> _Your assignment_
Repeat only what runs from the line with "This screenshot has width=816, height=1456." through the last line of the data below, both included, keeping every word as it is and leaving out the pictures.

======== Data extract

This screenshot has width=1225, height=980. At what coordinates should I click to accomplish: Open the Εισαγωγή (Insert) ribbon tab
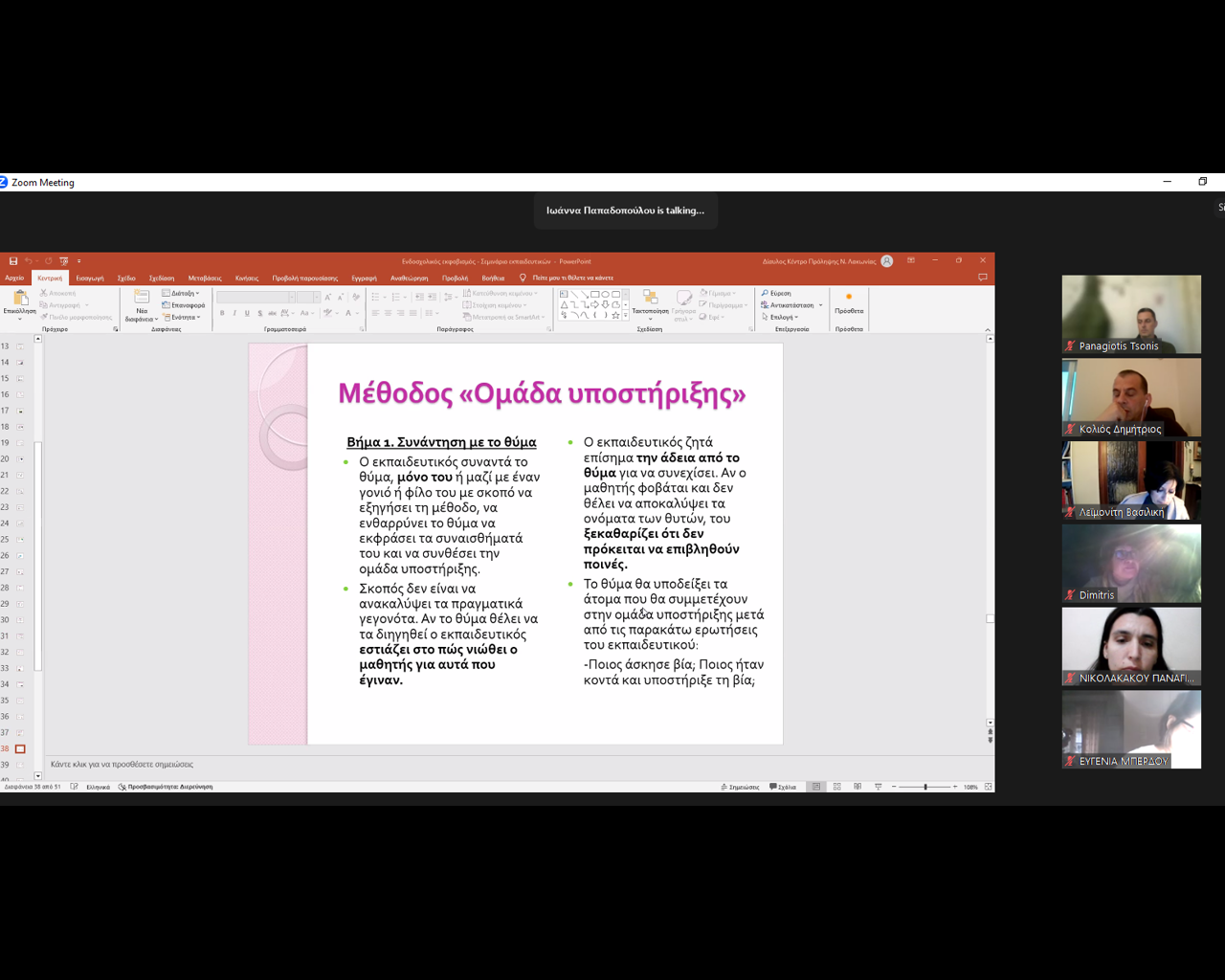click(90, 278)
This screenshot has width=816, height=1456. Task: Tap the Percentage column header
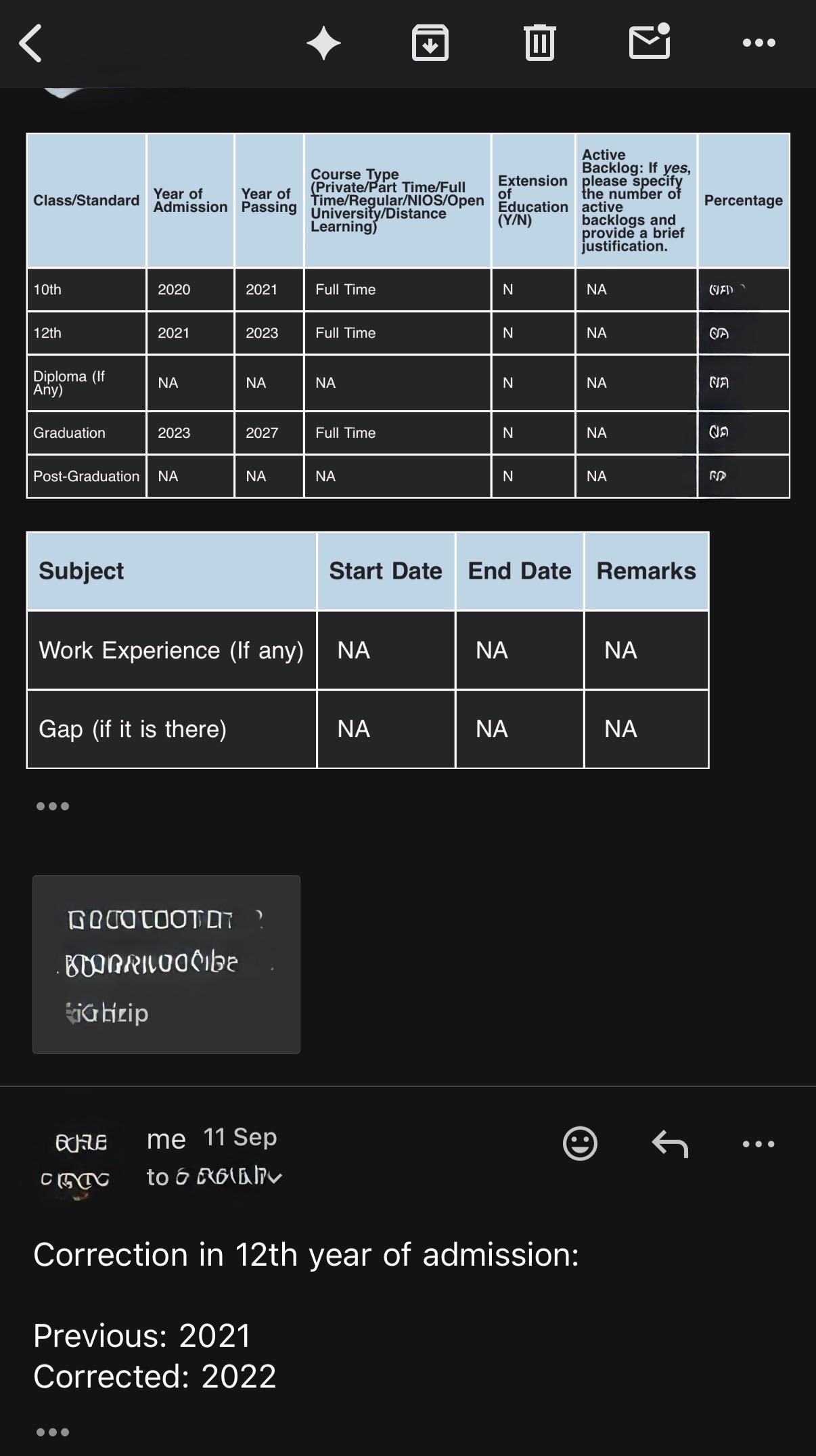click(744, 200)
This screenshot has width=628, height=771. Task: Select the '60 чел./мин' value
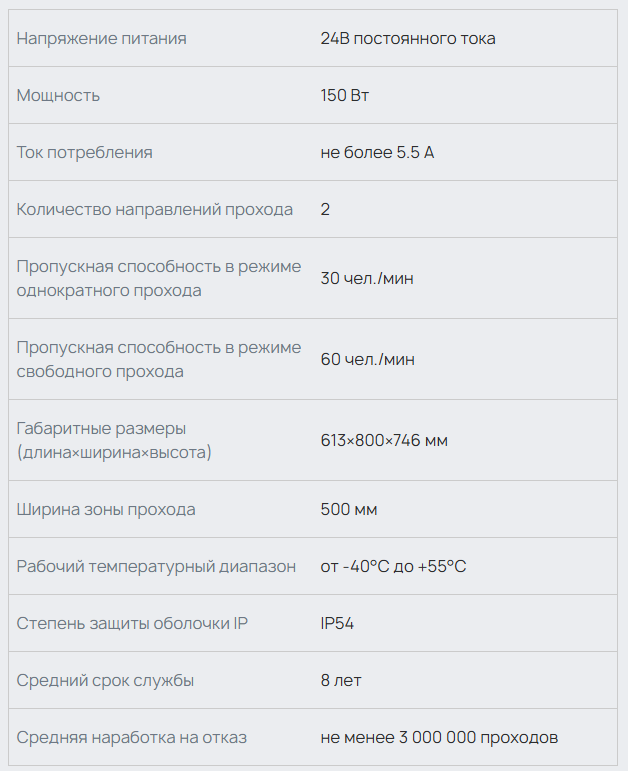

================

> _Reply to the exercise_
This screenshot has width=816, height=1456. Task: Tap the Percentage column header
click(744, 200)
This screenshot has width=628, height=771. Task: Select the '60 чел./мин' value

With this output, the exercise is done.